> Work request
Beginning at the line that contains "ささみ (283, 2411)" and ending at the last line of the entries, write out each line exactly; include nothing outside that span.

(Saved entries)
_ _ _ _ _ _ _
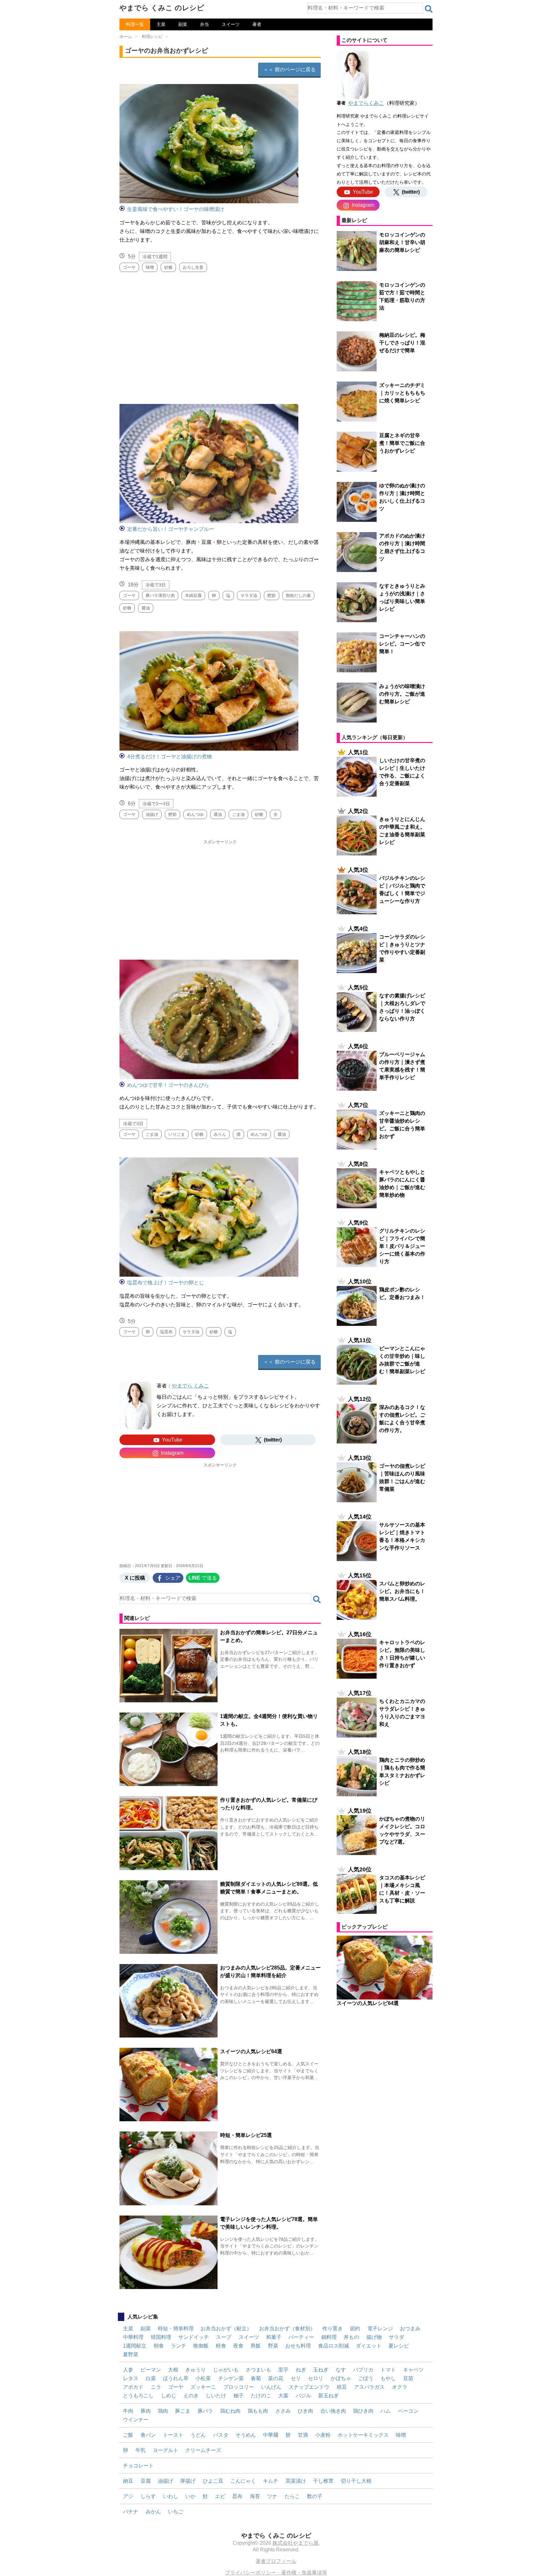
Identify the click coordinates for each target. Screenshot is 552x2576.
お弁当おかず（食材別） (287, 2328)
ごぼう (365, 2378)
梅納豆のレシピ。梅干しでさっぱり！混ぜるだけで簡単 (402, 342)
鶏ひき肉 (363, 2411)
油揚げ (165, 2481)
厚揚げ (187, 2481)
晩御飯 (201, 2345)
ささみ (283, 2411)
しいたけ (216, 2395)
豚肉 (146, 2411)
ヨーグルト (165, 2450)
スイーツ (231, 24)
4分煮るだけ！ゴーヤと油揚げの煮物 (169, 756)
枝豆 (342, 2387)
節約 (355, 2328)
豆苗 (408, 2378)
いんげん (271, 2387)
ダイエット (368, 2345)
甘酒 (303, 2435)
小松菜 (203, 2378)
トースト (173, 2435)
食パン (148, 2435)
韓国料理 (161, 2337)
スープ (223, 2337)
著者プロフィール (276, 2561)
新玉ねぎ (328, 2395)
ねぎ (301, 2369)
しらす (148, 2496)
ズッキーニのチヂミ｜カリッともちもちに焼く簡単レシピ (402, 393)
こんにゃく (243, 2481)
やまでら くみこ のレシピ (161, 8)
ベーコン (408, 2411)
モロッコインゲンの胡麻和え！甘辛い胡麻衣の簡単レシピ (402, 242)
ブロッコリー (238, 2387)
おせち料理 (298, 2345)
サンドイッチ (193, 2337)
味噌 (401, 2435)
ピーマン (151, 2369)
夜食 (238, 2345)
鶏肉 (163, 2411)
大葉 (283, 2395)
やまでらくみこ (366, 103)
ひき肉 (305, 2411)
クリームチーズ (203, 2450)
_ _ _ _ _ _ _
> Response to the task
ささみ (283, 2411)
しいたけ (216, 2395)
豚肉 (146, 2411)
ヨーグルト (165, 2450)
スイーツ (231, 24)
4分煮るだけ！ゴーヤと油揚げの煮物 (169, 756)
枝豆 (342, 2387)
節約 (355, 2328)
豆苗 (408, 2378)
いんげん (271, 2387)
ダイエット (368, 2345)
甘酒 (303, 2435)
小松菜 (203, 2378)
トースト (173, 2435)
食パン (148, 2435)
韓国料理 (161, 2337)
スープ (223, 2337)
著者プロフィール (276, 2561)
新玉ねぎ (328, 2395)
ねぎ (301, 2369)
しらす (148, 2496)
ズッキーニのチヂミ｜カリッともちもちに焼く簡単レシピ (402, 393)
こんにゃく (243, 2481)
やまでら くみこ のレシピ (161, 8)
ベーコン (408, 2411)
モロッコインゲンの胡麻和え！甘辛い胡麻衣の簡単レシピ (402, 242)
ブロッコリー (238, 2387)
おせち料理 (298, 2345)
サンドイッチ (193, 2337)
味噌 (401, 2435)
ピーマン (151, 2369)
夜食 (238, 2345)
鶏肉 (163, 2411)
大葉 (283, 2395)
やまでらくみこ (366, 103)
ひき肉 (305, 2411)
クリームチーズ (203, 2450)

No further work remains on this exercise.